|Martins-santos, Maria Emilia|
|Liu, Ge - George|
Submitted to: Journal of Biological Chemistry
Publication Type: Peer Reviewed Journal
Publication Acceptance Date: 7/21/2009
Publication Date: 8/3/2009
Citation: Yang, J., Kong, X., Martins-Santos, M.S., Aleman, G., Chaco, E., Liu, G., Wu, S., Samols, D., Hakimi, P., Chiang, C., Hanson, R.W. 2009. Activation of SIRT1 by resveratrol represses transcription of the gene for the cytosolic form of phosphoenolpyruvate carboxykinase (GTP) by deacetylating hepatic nuclear factor 4alpha. Journal of Biological Chemistry. 284(40):27042-27053. Interpretive Summary: PEPCK-C is a key enzyme in both hepatic and renal gluconeogenesis and in glyceroneogenesis in many mammalian tissues. Its transcription has medical and economical significance, as PEPCK-C is the key enzyme in the control of hepatic glucose output and is thus a potential target for the regulation of blood glucose in human health and animal production. Many of the regulatory elements have been identified in its promoter. In our earlier comparative genomics study, we identified a novel and evolutionarily conserved binding site for HNF4a in its promoter using the software program TFLOC. In this paper, we confirmed this site is functional using experimental approaches including the luciferase reporter assay and the gel-shift assay. Small molecules classified as SIRT1 activator such as isonicotinamide (IsoNAM), were found to repress the expression of PEPCK-C in both the test and control cell lines. We further investigated the mechanism and found that IsoNAM inhibits the expression of PEPCK-C via deacetylation of HNF4a by SIRT1. This study provides a new way of controlling the expression of PEPCK-C using small molecules.

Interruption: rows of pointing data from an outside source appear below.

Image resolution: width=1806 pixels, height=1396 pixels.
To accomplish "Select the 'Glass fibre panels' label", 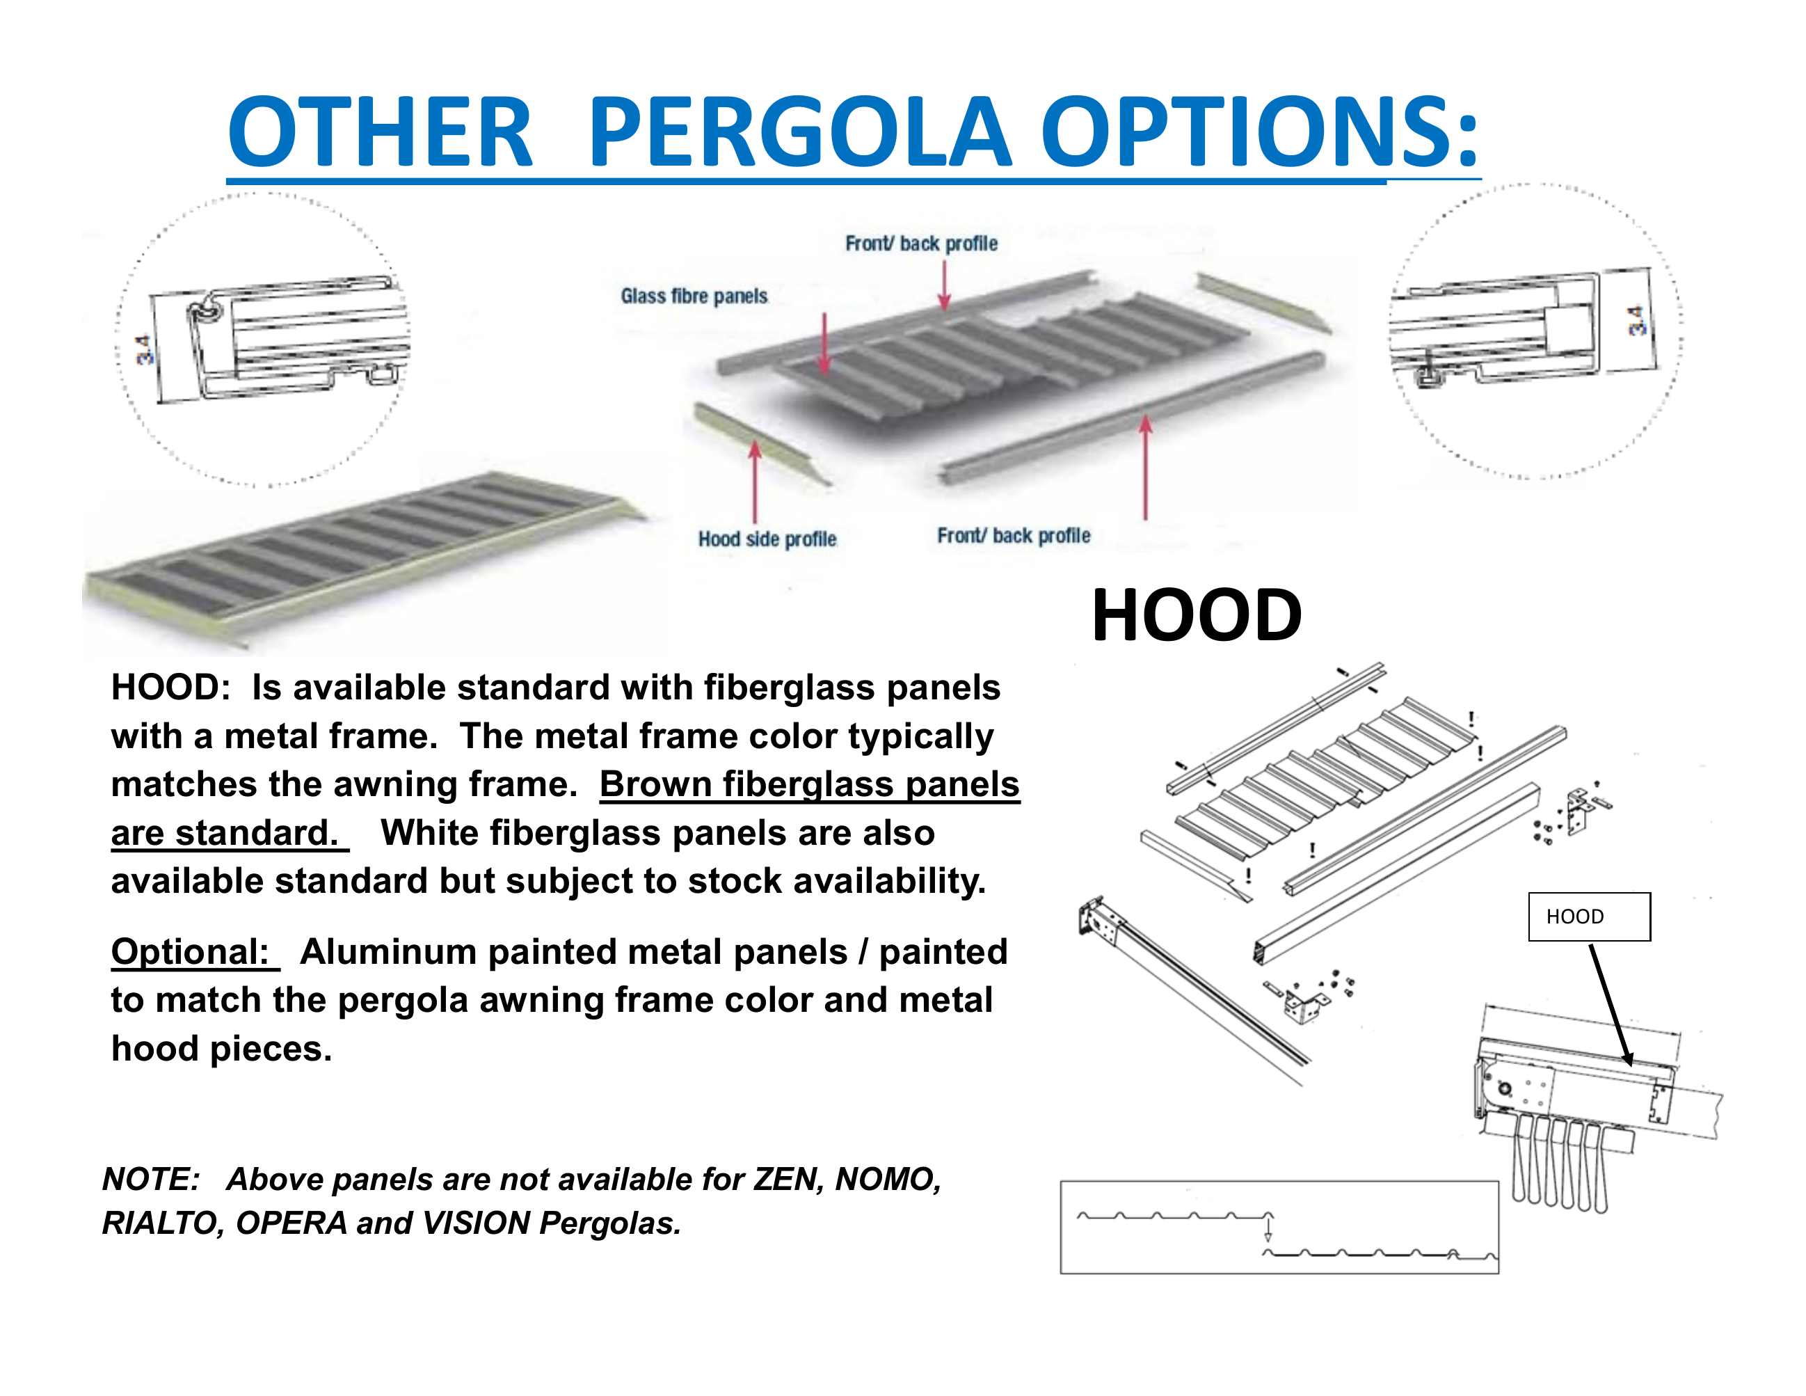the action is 694,296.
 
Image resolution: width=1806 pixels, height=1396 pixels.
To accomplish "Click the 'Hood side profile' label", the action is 767,539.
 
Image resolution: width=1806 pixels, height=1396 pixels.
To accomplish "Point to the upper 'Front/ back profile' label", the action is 921,243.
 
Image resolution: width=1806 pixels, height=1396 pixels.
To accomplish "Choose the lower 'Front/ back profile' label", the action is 1013,536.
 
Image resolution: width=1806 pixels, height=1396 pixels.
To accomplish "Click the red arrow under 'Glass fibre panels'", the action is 824,344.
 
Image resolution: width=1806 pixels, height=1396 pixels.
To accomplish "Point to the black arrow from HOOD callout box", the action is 1610,1005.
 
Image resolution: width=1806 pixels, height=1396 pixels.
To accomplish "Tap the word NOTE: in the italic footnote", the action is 152,1180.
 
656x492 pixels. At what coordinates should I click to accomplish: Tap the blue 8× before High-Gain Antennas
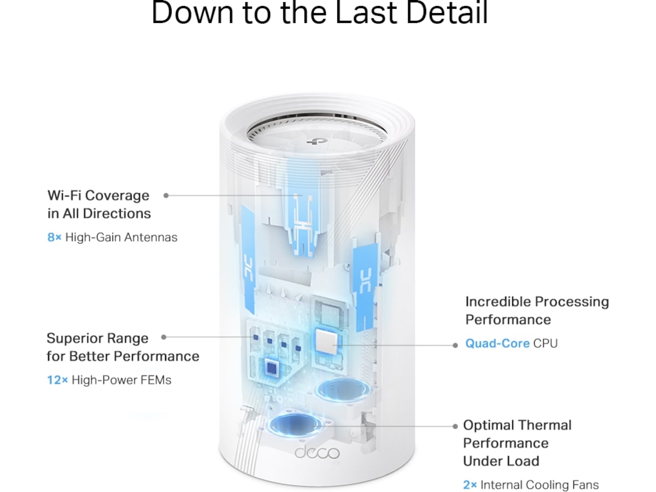pos(54,237)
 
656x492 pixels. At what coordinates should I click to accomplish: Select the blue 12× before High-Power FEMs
pos(57,379)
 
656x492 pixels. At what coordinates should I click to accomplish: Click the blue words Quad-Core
pos(497,343)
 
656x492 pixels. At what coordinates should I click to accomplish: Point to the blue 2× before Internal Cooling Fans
pos(470,484)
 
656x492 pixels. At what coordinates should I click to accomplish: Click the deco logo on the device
pos(317,452)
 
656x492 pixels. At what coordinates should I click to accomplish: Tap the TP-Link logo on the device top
pos(314,142)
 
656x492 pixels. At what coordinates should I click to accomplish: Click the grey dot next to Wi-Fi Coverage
pos(166,195)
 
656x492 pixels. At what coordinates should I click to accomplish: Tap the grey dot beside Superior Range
pos(164,337)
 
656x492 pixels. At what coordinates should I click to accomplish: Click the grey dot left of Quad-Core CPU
pos(455,345)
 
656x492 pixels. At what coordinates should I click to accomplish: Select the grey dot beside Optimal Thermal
pos(455,425)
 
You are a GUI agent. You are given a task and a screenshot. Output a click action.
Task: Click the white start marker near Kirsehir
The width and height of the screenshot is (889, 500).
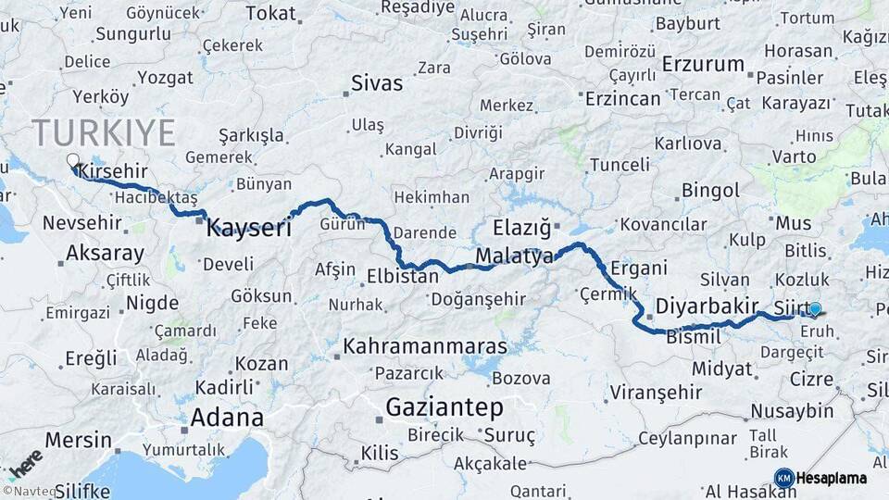coord(72,160)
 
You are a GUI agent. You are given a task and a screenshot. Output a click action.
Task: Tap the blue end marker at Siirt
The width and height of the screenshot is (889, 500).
coord(815,309)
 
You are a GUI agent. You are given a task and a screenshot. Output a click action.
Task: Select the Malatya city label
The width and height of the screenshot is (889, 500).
coord(514,256)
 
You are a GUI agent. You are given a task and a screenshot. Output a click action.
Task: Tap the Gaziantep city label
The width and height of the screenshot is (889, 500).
coord(444,406)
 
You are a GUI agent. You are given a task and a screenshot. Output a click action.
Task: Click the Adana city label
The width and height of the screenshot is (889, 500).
coord(227,418)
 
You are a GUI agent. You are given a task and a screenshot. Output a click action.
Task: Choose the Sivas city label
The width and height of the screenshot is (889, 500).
coord(377,83)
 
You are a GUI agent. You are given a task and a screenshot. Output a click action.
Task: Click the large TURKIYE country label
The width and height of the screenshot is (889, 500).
coord(104,132)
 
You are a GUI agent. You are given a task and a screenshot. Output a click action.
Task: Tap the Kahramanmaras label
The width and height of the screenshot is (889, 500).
coord(425,346)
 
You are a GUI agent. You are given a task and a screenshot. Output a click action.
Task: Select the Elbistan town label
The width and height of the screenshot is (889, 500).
coord(403,276)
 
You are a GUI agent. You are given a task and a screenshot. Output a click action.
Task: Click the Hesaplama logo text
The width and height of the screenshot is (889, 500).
coord(832,479)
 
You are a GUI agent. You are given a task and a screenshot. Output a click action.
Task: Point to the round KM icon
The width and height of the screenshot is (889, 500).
coord(783,478)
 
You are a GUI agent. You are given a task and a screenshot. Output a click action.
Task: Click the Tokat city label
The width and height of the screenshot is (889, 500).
coord(270,13)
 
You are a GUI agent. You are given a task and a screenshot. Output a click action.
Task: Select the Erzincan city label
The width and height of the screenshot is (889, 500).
coord(623,98)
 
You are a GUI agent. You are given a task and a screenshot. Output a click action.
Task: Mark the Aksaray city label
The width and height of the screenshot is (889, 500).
coord(105,253)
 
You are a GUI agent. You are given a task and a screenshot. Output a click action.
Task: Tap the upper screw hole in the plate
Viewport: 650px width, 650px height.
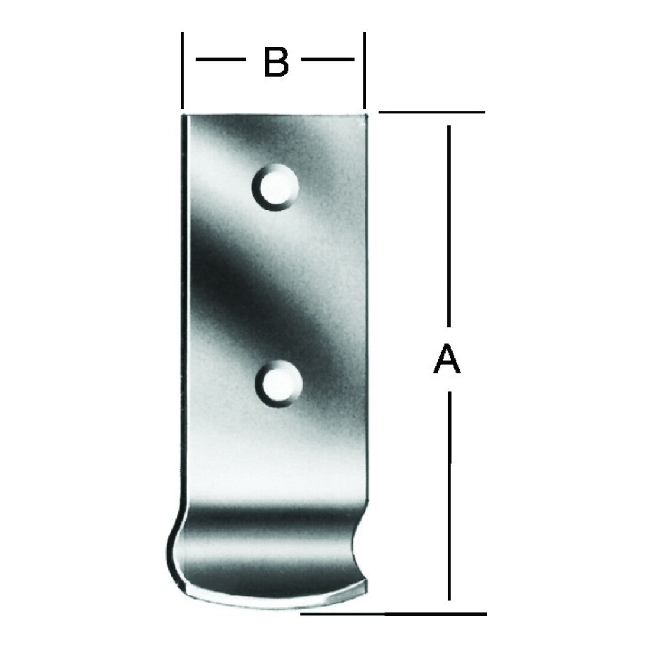[275, 187]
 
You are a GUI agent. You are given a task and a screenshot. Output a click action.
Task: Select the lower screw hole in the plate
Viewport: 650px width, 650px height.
[278, 384]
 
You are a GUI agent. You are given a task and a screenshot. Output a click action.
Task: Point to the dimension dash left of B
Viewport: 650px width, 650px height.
[220, 60]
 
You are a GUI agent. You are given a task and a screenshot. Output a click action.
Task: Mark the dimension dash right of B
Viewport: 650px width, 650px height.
[327, 60]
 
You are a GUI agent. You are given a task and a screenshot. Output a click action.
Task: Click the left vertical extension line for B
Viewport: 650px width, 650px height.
[183, 70]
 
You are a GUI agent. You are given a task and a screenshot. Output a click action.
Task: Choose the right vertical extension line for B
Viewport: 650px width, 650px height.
[365, 70]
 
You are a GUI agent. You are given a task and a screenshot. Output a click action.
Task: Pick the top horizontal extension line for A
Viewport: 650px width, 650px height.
[431, 112]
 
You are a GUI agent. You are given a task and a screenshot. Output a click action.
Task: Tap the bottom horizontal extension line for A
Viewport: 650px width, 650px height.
[393, 613]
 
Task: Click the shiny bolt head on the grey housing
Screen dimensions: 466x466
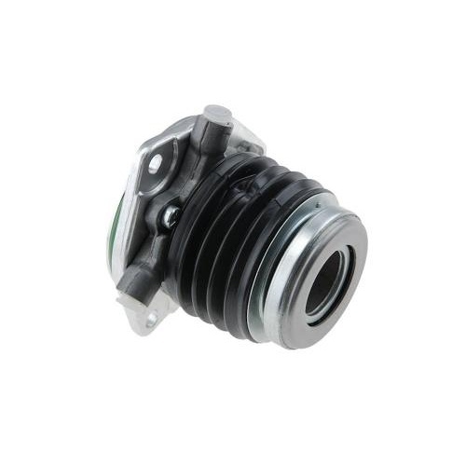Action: coord(171,216)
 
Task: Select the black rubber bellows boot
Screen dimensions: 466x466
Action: coord(233,233)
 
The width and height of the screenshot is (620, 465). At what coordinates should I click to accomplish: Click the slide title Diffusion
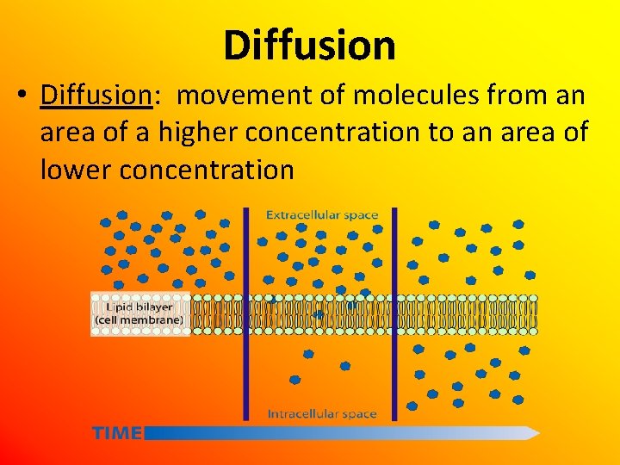point(309,45)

Technical Abstract: The cytosolic isoform of phosphoenolpyruvate carboxykinase (GTP) (PEPCK-C) is a key enzyme of gluconeogenesis and glyceroneogenesis. While this enzyme is often over-expressed in diabetes and obesity, studies showed that decrease in its expression results in lessening the diseases condition in animal models. In this study, a group of small chemical molecules including isonicotinamide (IsoNAM), resveratrol, fiestin, and butein, which are classified as SIRT1 activator, were found to repress the expression of Pck1, the rodent gene for PEPCK-C. Using an in silico prediction method in combination with the luciferase reporter assay and the gel-shift assay, a novel and evolutionarily conserved binding site for HNF4a, located at -272/-252 of the Pck1 promoter, was identified to be critical for IsoNAM-induced repression of Pck1. Treatment of IsoNAM rendered a time-dependent decrease in the acetylated nuclear HNF4a in the HepG2 cells. In accordance, IsoNAM did not inhibit the expression of Pck1 in the CHO cell, a known HNF4a-null cell line; and transient expression of HNF4a in CHO cells re-established IsoNAM-induced inhibition of Pck1. Results from gel-shift assay further demonstrated that an attenuated inaction between HNF4a and the DNA binding site after the treatment of IsoNAM. Over-expression of SIRT1 resulted in a repression of Pck1 expression. We conclude that IsoNAM inhibits the expression of Pck1 via deacetylation of HNF4a by SIRT1. This study provides a new way of controlling the expression of PEPCK-C using small molecules.